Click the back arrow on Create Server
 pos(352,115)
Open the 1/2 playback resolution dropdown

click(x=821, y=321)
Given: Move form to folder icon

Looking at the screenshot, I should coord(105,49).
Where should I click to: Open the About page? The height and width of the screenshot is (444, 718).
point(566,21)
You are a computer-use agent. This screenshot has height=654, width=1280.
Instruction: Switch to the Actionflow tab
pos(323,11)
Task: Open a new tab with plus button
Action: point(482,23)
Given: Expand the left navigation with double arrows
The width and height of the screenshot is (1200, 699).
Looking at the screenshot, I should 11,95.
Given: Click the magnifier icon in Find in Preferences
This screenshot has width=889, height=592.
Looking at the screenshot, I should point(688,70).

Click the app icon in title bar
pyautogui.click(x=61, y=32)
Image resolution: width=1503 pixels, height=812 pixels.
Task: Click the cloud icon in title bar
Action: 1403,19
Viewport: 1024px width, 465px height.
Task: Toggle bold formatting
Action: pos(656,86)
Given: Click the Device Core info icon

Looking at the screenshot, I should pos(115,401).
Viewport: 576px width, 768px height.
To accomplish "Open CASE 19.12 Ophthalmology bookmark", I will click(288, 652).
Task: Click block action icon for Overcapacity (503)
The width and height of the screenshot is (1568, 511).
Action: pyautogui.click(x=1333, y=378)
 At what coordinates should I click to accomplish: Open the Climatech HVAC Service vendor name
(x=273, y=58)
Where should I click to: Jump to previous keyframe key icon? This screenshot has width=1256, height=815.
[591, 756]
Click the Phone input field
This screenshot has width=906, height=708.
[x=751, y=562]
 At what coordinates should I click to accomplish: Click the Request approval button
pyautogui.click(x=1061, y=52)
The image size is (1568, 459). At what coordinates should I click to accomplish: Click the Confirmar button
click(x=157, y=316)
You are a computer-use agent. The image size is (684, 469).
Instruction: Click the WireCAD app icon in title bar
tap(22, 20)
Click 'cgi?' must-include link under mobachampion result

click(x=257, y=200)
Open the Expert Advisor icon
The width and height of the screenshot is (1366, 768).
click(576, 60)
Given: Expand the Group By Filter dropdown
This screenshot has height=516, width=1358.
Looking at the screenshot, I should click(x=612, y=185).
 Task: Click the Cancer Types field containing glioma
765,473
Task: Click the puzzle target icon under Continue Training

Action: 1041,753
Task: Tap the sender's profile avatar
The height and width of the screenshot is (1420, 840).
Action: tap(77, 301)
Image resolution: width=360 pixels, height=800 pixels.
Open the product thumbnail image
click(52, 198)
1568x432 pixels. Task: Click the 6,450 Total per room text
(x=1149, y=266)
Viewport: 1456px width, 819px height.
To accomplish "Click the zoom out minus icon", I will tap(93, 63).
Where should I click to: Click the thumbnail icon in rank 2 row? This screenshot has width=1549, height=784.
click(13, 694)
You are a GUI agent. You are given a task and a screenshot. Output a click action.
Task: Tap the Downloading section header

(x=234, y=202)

* [WHAT TO PRODUCE]
Can you put the lines above into a JSON list of strings, with one string per line and the blank lines left out?

* [RESPONSE TO THE EXERCISE]
[
  "Click the back arrow on Create Server",
  " pos(352,115)",
  "Open the 1/2 playback resolution dropdown",
  "click(x=821, y=321)",
  "Given: Move form to folder icon",
  "Looking at the screenshot, I should coord(105,49).",
  "Where should I click to: Open the About page? The height and width of the screenshot is (444, 718).",
  "point(566,21)",
  "You are a computer-use agent. This screenshot has height=654, width=1280.",
  "Instruction: Switch to the Actionflow tab",
  "pos(323,11)",
  "Task: Open a new tab with plus button",
  "Action: point(482,23)",
  "Given: Expand the left navigation with double arrows",
  "The width and height of the screenshot is (1200, 699).",
  "Looking at the screenshot, I should 11,95.",
  "Given: Click the magnifier icon in Find in Preferences",
  "This screenshot has width=889, height=592.",
  "Looking at the screenshot, I should point(688,70).",
  "Click the app icon in title bar",
  "pyautogui.click(x=61, y=32)",
  "Image resolution: width=1503 pixels, height=812 pixels.",
  "Task: Click the cloud icon in title bar",
  "Action: 1403,19",
  "Viewport: 1024px width, 465px height.",
  "Task: Toggle bold formatting",
  "Action: pos(656,86)",
  "Given: Click the Device Core info icon",
  "Looking at the screenshot, I should pos(115,401).",
  "Viewport: 576px width, 768px height.",
  "To accomplish \"Open CASE 19.12 Ophthalmology bookmark\", I will click(288, 652).",
  "Task: Click block action icon for Overcapacity (503)",
  "The width and height of the screenshot is (1568, 511).",
  "Action: pyautogui.click(x=1333, y=378)",
  " At what coordinates should I click to accomplish: Open the Climatech HVAC Service vendor name",
  "(x=273, y=58)",
  "Where should I click to: Jump to previous keyframe key icon? This screenshot has width=1256, height=815.",
  "[591, 756]",
  "Click the Phone input field",
  "This screenshot has width=906, height=708.",
  "[x=751, y=562]",
  " At what coordinates should I click to accomplish: Click the Request approval button",
  "pyautogui.click(x=1061, y=52)",
  "The image size is (1568, 459). At what coordinates should I click to accomplish: Click the Confirmar button",
  "click(x=157, y=316)",
  "You are a computer-use agent. The image size is (684, 469).",
  "Instruction: Click the WireCAD app icon in title bar",
  "tap(22, 20)",
  "Click 'cgi?' must-include link under mobachampion result",
  "click(x=257, y=200)",
  "Open the Expert Advisor icon",
  "The width and height of the screenshot is (1366, 768).",
  "click(576, 60)",
  "Given: Expand the Group By Filter dropdown",
  "This screenshot has height=516, width=1358.",
  "Looking at the screenshot, I should click(x=612, y=185).",
  " Task: Click the Cancer Types field containing glioma",
  "765,473",
  "Task: Click the puzzle target icon under Continue Training",
  "Action: 1041,753",
  "Task: Tap the sender's profile avatar",
  "The height and width of the screenshot is (1420, 840).",
  "Action: tap(77, 301)",
  "Image resolution: width=360 pixels, height=800 pixels.",
  "Open the product thumbnail image",
  "click(52, 198)",
  "1568x432 pixels. Task: Click the 6,450 Total per room text",
  "(x=1149, y=266)",
  "Viewport: 1456px width, 819px height.",
  "To accomplish \"Click the zoom out minus icon\", I will tap(93, 63).",
  "Where should I click to: Click the thumbnail icon in rank 2 row? This screenshot has width=1549, height=784.",
  "click(13, 694)",
  "You are a GUI agent. You are given a task and a screenshot. Output a click action.",
  "Task: Tap the Downloading section header",
  "(x=234, y=202)"
]